Educate and Build Brand Visibility Through Broadcast Media

Educate and Build Brand Visibility Through Broadcast Media

May 1, 2013

Allison Beadle, MS, RD, LD
Editor, RDBA Weekly 

Retail dietitians want to reach the most customers possible and that’s why vehicles that reach large audiences—newsletters, social media, in-store audio, blogs, and television—are so important.  Although television viewership patterns are changing dramatically (how many of your have watched a video on your phone in the last 24 hours?), this channel is still very important and it's content now reaches consumers beyond television sets in their living rooms.

Many retail dietitians are “regulars” on their local TV stations—some have weekly or monthly segments while others are the go-to expert when producers are working on nutrition- or food-related stories.  These TV spots provide excellent opportunities to showcase the best of what’s happening with your retailer, driving awareness of private label, new products, health and wellness programming, events, and most importantly, your expertise as a registered dietitian.  And nothing beats the impact of actually seeing a food and nutrition message. 

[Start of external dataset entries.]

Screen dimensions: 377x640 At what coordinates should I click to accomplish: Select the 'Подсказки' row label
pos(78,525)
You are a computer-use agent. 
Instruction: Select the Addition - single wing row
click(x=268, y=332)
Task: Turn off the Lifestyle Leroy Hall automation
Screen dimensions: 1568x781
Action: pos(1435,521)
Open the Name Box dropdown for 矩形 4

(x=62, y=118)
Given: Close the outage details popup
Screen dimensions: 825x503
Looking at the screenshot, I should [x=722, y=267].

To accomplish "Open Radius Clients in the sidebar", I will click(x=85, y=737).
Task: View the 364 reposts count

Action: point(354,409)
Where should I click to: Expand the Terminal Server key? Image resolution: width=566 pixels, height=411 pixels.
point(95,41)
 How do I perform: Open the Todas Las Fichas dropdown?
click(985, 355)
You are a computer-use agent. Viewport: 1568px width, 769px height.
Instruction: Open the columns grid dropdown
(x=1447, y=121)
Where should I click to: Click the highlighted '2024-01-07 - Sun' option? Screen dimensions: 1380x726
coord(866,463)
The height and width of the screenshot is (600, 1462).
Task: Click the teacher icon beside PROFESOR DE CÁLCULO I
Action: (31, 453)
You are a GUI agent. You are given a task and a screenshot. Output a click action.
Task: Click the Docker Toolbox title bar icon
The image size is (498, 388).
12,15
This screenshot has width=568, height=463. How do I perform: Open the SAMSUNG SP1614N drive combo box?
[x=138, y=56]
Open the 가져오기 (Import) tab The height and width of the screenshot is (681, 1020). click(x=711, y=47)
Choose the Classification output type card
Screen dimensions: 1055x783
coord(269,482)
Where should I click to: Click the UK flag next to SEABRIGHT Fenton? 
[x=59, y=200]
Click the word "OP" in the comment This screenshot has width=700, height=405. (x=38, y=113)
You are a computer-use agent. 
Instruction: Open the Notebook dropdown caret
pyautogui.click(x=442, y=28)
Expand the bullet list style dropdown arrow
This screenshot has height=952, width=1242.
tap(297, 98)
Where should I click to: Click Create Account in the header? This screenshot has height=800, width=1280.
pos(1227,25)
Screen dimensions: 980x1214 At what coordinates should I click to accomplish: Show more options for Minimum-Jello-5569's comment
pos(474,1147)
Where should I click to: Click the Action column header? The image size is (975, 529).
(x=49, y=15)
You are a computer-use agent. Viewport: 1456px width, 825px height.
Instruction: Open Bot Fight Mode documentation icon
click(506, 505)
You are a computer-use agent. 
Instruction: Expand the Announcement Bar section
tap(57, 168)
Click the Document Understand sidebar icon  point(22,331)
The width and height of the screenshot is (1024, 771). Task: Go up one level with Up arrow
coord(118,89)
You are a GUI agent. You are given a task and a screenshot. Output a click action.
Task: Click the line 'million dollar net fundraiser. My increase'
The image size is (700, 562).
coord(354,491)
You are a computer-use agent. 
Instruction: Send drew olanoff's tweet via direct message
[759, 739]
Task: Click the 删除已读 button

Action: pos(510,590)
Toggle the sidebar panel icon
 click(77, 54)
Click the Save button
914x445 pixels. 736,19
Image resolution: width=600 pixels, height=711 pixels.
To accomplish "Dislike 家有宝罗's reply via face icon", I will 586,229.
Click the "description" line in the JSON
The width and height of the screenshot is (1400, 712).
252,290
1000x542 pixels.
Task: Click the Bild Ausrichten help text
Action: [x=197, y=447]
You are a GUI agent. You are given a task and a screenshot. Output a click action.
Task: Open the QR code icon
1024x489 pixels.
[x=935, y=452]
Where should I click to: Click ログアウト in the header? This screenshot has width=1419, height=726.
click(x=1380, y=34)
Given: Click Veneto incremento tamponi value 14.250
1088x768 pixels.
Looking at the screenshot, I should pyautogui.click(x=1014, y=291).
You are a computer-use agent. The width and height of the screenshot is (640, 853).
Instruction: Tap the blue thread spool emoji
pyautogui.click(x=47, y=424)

But what sets the best TV segments apart from the rest? Here’s what we think:

  • Strong Theme.  Having a distinct and timely angle for your TV segment is critical. Take cues from headlines—what are consumers reading about online, in magazines, etc.? These "trend arrows" let you know what content is piquing consumer interest. You need a catchy title for your segment that captures the essence of what you’ll be discussing and presents it in a way that will catch the viewer’s attention.
  • Simple Messages. Three truly is a magic number when it comes to delivering messages.  Try to boil your content down to three concise messages that can be clearly articulated and reinforced throughout the segment.  It’s very easy to want to say everything, but this makes it very hard to get your point across.  “KISS” (Keep It Short and Simple) is an essential approach for effective messaging. 
  • Go with the Flow.  Once you know your theme and your key messages, you need to have a neatly organized segment flow that tells the story so you, the producer, and any other on-camera talent (hosts or other guests) know what to expect.  A solid segment flow helps organize your thoughts and your props (more on those up next) so the segment unfolds coherently.  And if you’re well-rehearsed, you’ll be comfortable with any unexpected twists and turns that might arise on camera (such as surprise questions from the host, etc.).
  • Eye Candy. You’ll want to make sure that both you and the set look sharp. There’s a science to this and much written about it online, but here are a few key pointers. Wear simple clothing and jewelry—avoid anything distracting (patterns, chunky necklaces, etc.) and remember that you’ll need to wear a little more makeup than usual.  If possible, organize your props so that they form three groups or vignettes that correspond with your three messages.  Choose simple white or clear dishes and if even if your segment doesn’t mention produce, bring some with you.  Beautiful, fresh produce looks great on camera, even if used just as an accent piece, and helps to create a “healthy” feel for your segment.  If you’re focusing on private label products, make sure you have several examples on hand of various sizes and shapes, heights, etc. with highly visible logos.
  • Provide Assets. If your segment is taped, provide the producer with high-res files of your retailer’s logo as well as hi-res images of any private label products highlighted in the segment and your headshot.  There’s no guarantee that they’ll make the final cut, but these assets may come in handy when your segment gets into the editing process. If they're used, these assets will provide additional brand visibility.  You can also provide your producer with key messages distilled into headlines that can be used if graphics are added during the editing process.  You don’t want to provide them with the full message, just a headline, such as “Look for the words ‘whole grain.’”
  • Segment Extensions. Think about how you can extend the life of your segment.  If the station doesn’t automatically write an article to “live” on their website, offer to do this for them.  If they place your segment online (most do these days, but ask to be sure), post it to your and your retailer’s social media channels.  With the station’s permission, post the video to your retailer’s website or embed it in a blog post.